Further, 12 percent of patients had VUSs in the well-established breast cancer susceptibility genes. When the non-breast/ovarian cancer susceptibility genes were included as well, however, the VUS rate jumped significantly: 78 percent of families had variants with no known clinical significance. “Adding on the additional cancer susceptibility genes to the ‘breast cancer susceptibility’ genes opened up more questions than it answered,” Nathanson said. “This study therefore adds to prior findings of ours, and demonstrates little incremental utility to testing non-breast cancer susceptibility genes in breast cancer families.”
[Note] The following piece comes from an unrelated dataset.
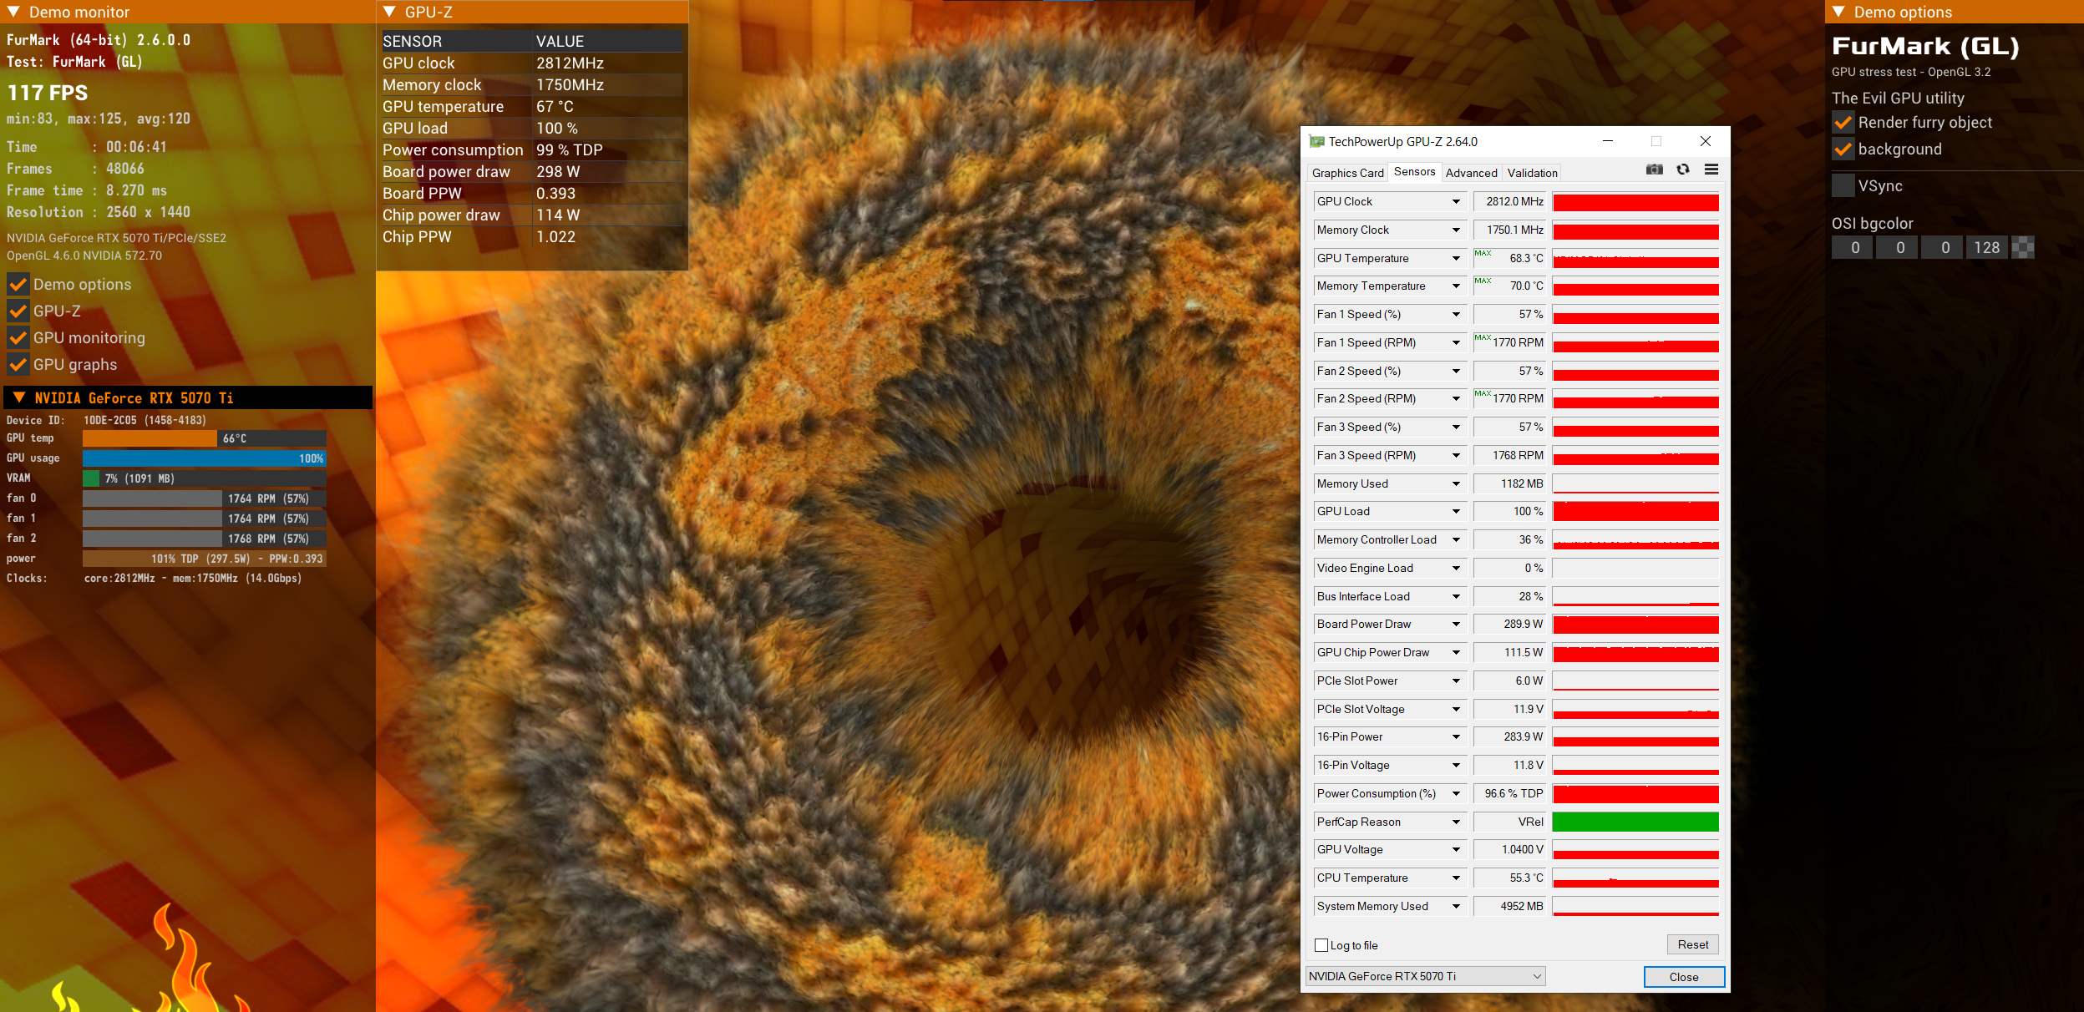Viewport: 2084px width, 1012px height.
Task: Click the GPU-Z refresh sensors icon
Action: tap(1682, 170)
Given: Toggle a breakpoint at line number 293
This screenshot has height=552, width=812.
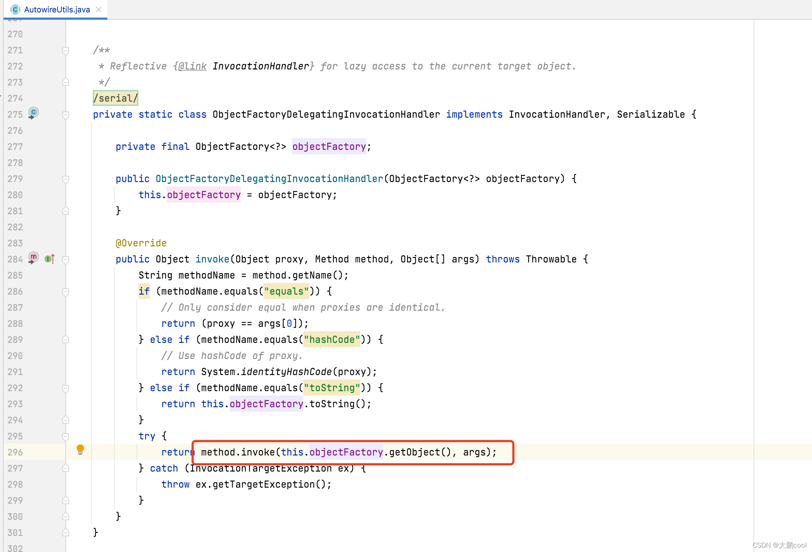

The team also looked at the rate of mutations and VUSs in genes associated with cardiovascular disease risk, which are recommended for return of results by the ACMG as “secondary findings.” They found very few families with clinically actionable mutations. They also found some carriers of autosomal recessive cancer susceptibility gene mutations. Adding all the genes together, 95 percent of patients had at least one VUS or mutation identified, and nearly 30 percent of patients had five or more VUSs.

“These findings add layers of complexity in counseling for cancer risk,” said the study’s first author Kara Maxwell, MD, PhD, an instructor in the division of Hematology/Oncology. “A patient would now be expected to understand not only that a genetic finding could be found that may or may not be related to the cancer in their family, but that genetic variants could be found that may or may not put themselves and their family members at risk for a disease they weren’t even thinking about at the time.” According to the researchers, the methodology they developed to apply the ACMG guidelines was of clinical utility and worked well to classify known variants.

Other Penn co-authors include Bradley Wubbenhorst, Brandon Wenz, and Susan M. Domchek. The study also includes researchers from the Mayo Clinic, Memorial-Sloan Kettering, University of British Columbia, City of Hope and Weill Cornell Medical College. This study was supported by several National Institutes of Health grants (5T32GM00838, CA192393, CA176785, CA016520; and grants from the U.S. Department of Defense (W81XWH-13-1-0338), American Society of Clinical Oncology (PD#1004891), Breast Cancer Research Foundation, Rooney Family Foundation, and the Commonwealth of Pennsylvania, among others.